The history of the present financial crisis, one that is centered in the heavily regulated mortgage loan industry, is the direct result of congressional interference that required banks and mortgage loan firms to make, in essence, bad loans. That is to say, by law, they had to make home equity loans to people that all the principles of banking said should not qualify to receive one.

The history of this dates back to the Great Depression of the 1930s and the liberal belief that everyone, including the poor, had "a right" to own a home even if, in too many cases, they could not afford one. The belief, set in law, accelerated in the 1960s to the present time.

The notion that housing prices would always rise or remain at unprecedented peaks led to yet another "bubble" common to all markets. It was, however, the wholly-owned creation of several Congresses.

As a negotiation coach, the fact that the government mandated such loans and then backed them with "government sponsored entities" Fannie Mae and Freddie Mac to buy the loans from the institutions meant that anyone, no matter how unqualified, did not have to negotiate to receive one.

In the past, the process of securing a loan meant not only demonstrating the ability to pay it back, but the ability to negotiate the terms of the loan.

Likewise, when every credit card company is eager to issue cards to anyone and is free to change the terms of the card, the consumer cannot truly receive secure terms and that easy credit encourages consumption beyond one's means to pay.

The result is now a loss of confidence in our banking system and, as we have seen, the propping up of some businesses that should be allowed to fail.

As Ronald Reagan preached, "Trust, but verify." Until trust is restored, the current crisis will continue, but the keystone of trust has been tampered with by congresses that undermined fundamental banking principles, removed the element of risk by creating government agencies to buy up, securitize, and bundle bad loans that were in turn sold to investment entities of every description.

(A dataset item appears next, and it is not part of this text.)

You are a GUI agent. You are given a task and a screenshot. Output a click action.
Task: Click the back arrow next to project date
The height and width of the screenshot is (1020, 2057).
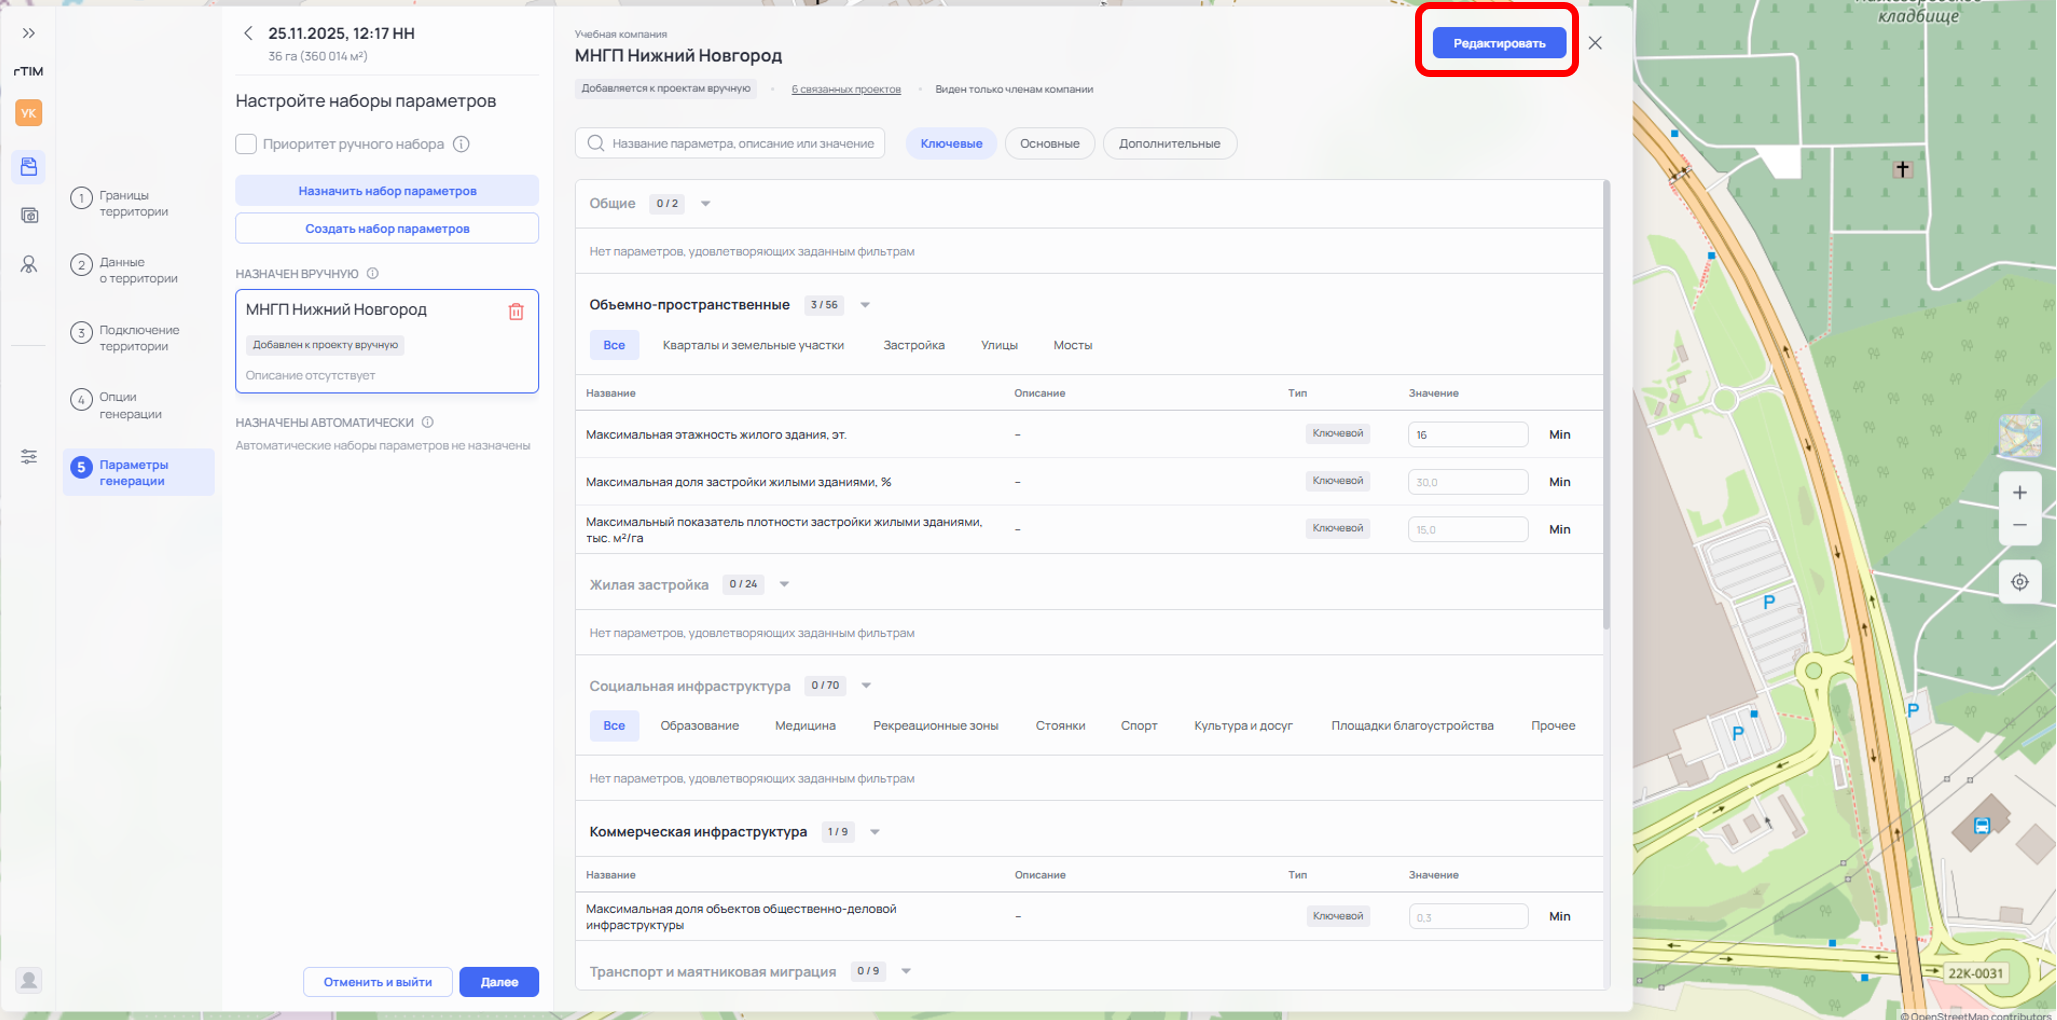click(248, 33)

The failure of the present system is best seen in the failure of the government's "oversight" agencies that were put in place. The many Ponzi schemes that relied on the failure of these agencies to fulfill their responsibilities led to the now infamous Bernie Madoff scheme is said to have defrauded investors to the tune of $50 billion. Other comparable schemes have come to light as well.

Failure of its oversight responsibility led Congress to seize Fannie Mae and Freddie Mac before more billions were spent purchasing bad mortgage loans.

Failure, however, of elected Representatives and Senators to even read the legislation put before them constitutes malfeasance of an order that jeopardizes the economy and our society in ways that harms the interest of everyone.

Failure to act with any restraint on government spending was demonstrated in a $787 billion "stimulus" bill to "save the economy." Then, Congress passed a $410 billion omnibus spending bill with 8,500 earmarks even though Obama campaigned on a promise to end earmarks. He deemed it "imperfect", but still signed it.

You need to consider these actions the next time you step into the voting booth. In 1994, the forty-year control of Congress passed from Democrats to Republicans, providing a template for how present excesses and failures can be curbed and addressed.

In the world of free enterprise and free markets, failure can benefit consumers through the lessons it teaches, the innovations it spurs, and the value of the products purchased.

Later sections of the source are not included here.